In this blog we will often talk about generative text AI. Since each performant generative text AI belongs to the deep learning domain, this means we need to talk about artificial neural networks. Artificial neural networks (ANNs) are a type of machine learning model that are inspired by the human brain. They consist of layers of interconnected nodes or “neurons”:
The neural network on the picture determines for a word whether it has a positive, neutral or negative connotation. It has 1 input layer (that accepts the input word), 2 hidden layers (=the layers in the middle) and 1 output layer (that returns the output).
A neural network makes predictions by processing and transmitting numbers to each next layer. The input word is transmitted to the nodes of the first hidden layer, where some new numbers are calculated that are passed to the next layer.
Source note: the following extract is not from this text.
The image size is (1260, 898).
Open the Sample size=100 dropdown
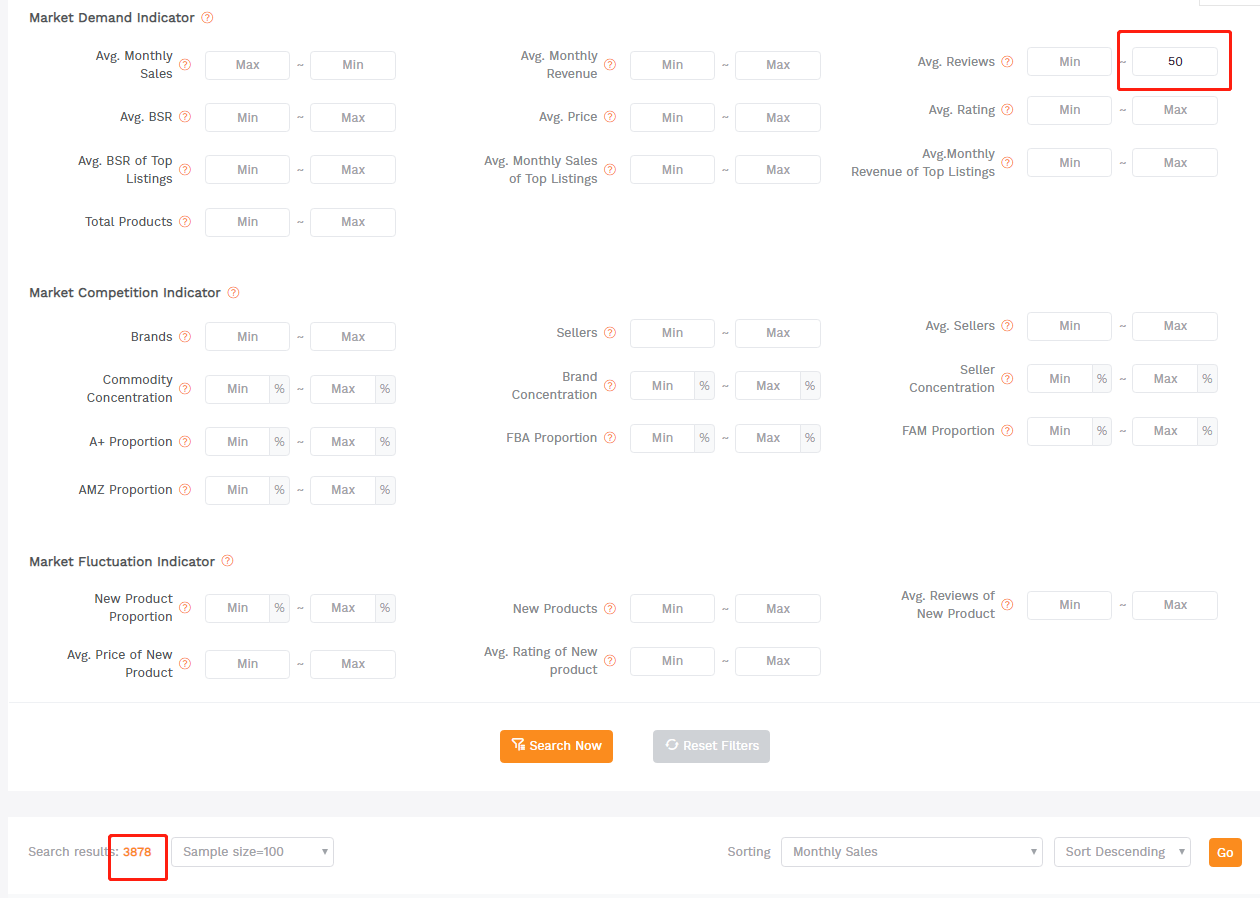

To calculate these numbers, the weights of each connection are multiplied with the input values of each connection after which another function (like sigmoid in the example) is applied to keep the passed numbers in a specific range. It are these weights that steer the calculations. Finally, the numbers calculated by the last hidden layer are transmitted to the output layer, and determine what the output is. For our example, the end result is 0.81 for positive, 0.02 for negative and 0.19 for neutral, indicating that the neural network predicts this word should be classified as positive (since 0.81 is the highest):
Technical notes for Xavier
In the above animation, we do not explain why we represent the word “happy” with the numbers [4, 0.5, -1] in the input layer. We just ignore how to represent a word to the network for now – the important thing to get is the word is represented to the network as numbers. How we represent a word as numbers, we will cover later.
Also, the ANN above returns a probability distribution. ANNs almost work always like this. They never say “this is the exact output”, it is almost always a probability over all (or a lot of) the different options.
Training a neural network
How does the neural network know which calculations to perform in order to achieve a correct prediction? We can’t easily make up any rules or do calculations some traditional way to end up with a correct probability distribution (when working with unstructured data such as a piece of text, an audio fragment or an image).
Well, the weights of the first version of a neural network are actually entirely wrong. They are initialized randomly. But by processing example after example and using an algorithm called backpropagation it knows how to adjust its weights to get closer and closer to an accurate solution.
This process is also called the training of the neural network. In order for this to work, the network needs to know the correct output value for each training example. Without it, it couldn’t calculate its error and never adapt its weights towards the correct solution. So for our example above we need (word -> classification) pairs as training data, like (happy: positive = 1; neutral = 0, negative = 0), to feed to the network during training. For other ANNS this will be something different. For speech recognition for example, this would be (speech fragment -> correctly transcribed text) pairs.
If you need to have this training data anyway, why do you still need the neural network? Can’t you just do a lookup on the training data? For the examples you have you can do such lookup, but for most problems for which ANNs are used, no example is ever unique and it is not feasible to collect the training data for all possible inputs. The point is that it learns to model the problem in its neurons, and it learns to generalize, so it can deal with inputs it didn’t see at training time too.
Small, big or huge AI models
You will hear people talk about small, big or huge AI models.
This size of an AI model refers to the number of parameters an artificial neural network has. A parameter is really just one of the weights you saw before (note for the purists: we are omitting the bias parameters here; and we are also not covering the hyper parameters of the network which is something entirely different). Small ANN student assignments involve neural networks with only a few parameters. Many production language related ANNs have about 100M parameters. The OpenAI GPT3 model has reportedly 175 billion parameters.
The number of parameters is directly linked to the computational power you need and what the ANN can learn. The more parameters, the more computation power you need and the more different things your ANN can learn. Especially the GPT3-model’s size spans the crown: to store the parameters alone, you need 350 GB! To store all the textual data of Wikipedia you only need 50GB. This gives a sense of its ability to store detailed data, but it also gives an impression of how much computational power it needs compared to other models.
Transfer learning
A popular thing to do – in the AI community (haha Xavier, I preempted you there!) – is to use transfer learning:
To understand how transfer learning works you can think of the first hidden layers of an ANN as containing more general info for solving your problems. For language models, the first layers could represent more coarse features, such as individual words and syntax, while later layers learn higher level features like semantic meaning, contextual information and relationships between words. By only removing the last layers of the network, you can use the same network for different tasks without having to retrain the entire network.
This means that larger models can be retrained for a particular task or domain by only retraining only the last layers, which is much less computationally expensive and requires in general much less training data (often a few thousand training samples are enough as opposed to millions). This makes it possible for smaller companies or research teams with less budget to do stuff with large models and democratizes AI models to a wider public (since the base models are usually extremely expensive to train).